START Excerpted records
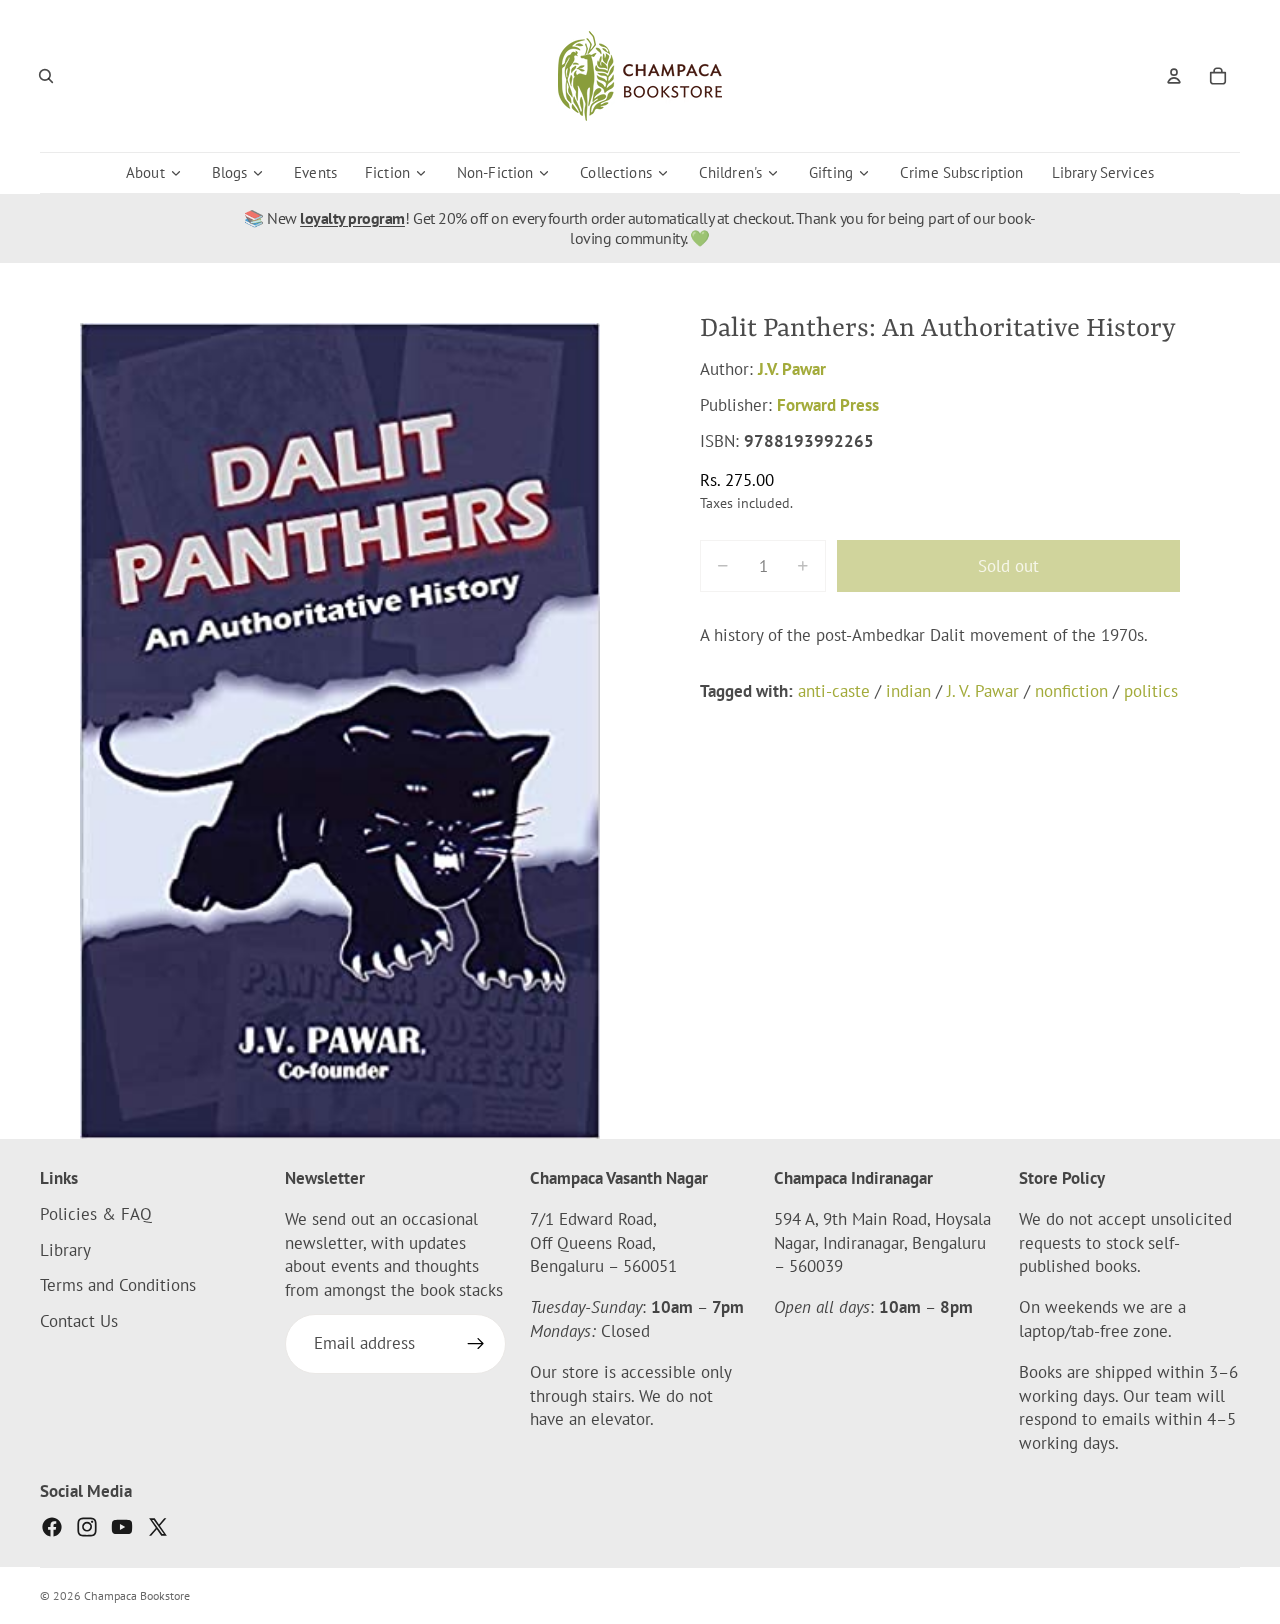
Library (65, 1249)
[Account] (1174, 76)
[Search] (46, 76)
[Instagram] (87, 1527)
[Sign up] (476, 1344)
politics (1151, 691)
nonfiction (1071, 691)
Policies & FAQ (96, 1214)
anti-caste (834, 691)
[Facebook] (52, 1527)
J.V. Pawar (792, 369)
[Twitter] (158, 1527)
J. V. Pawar (983, 691)
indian (908, 691)
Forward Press (828, 405)
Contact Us (79, 1321)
END Excerpted records
▶ _Exercise brief_
Repeat all entries exactly. Skip the pictures.

▶ _Final answer_
Library (65, 1249)
[Account] (1174, 76)
[Search] (46, 76)
[Instagram] (87, 1527)
[Sign up] (476, 1344)
politics (1151, 691)
nonfiction (1071, 691)
Policies & FAQ (96, 1214)
anti-caste (834, 691)
[Facebook] (52, 1527)
J.V. Pawar (792, 369)
[Twitter] (158, 1527)
J. V. Pawar (983, 691)
indian (908, 691)
Forward Press (828, 405)
Contact Us (79, 1321)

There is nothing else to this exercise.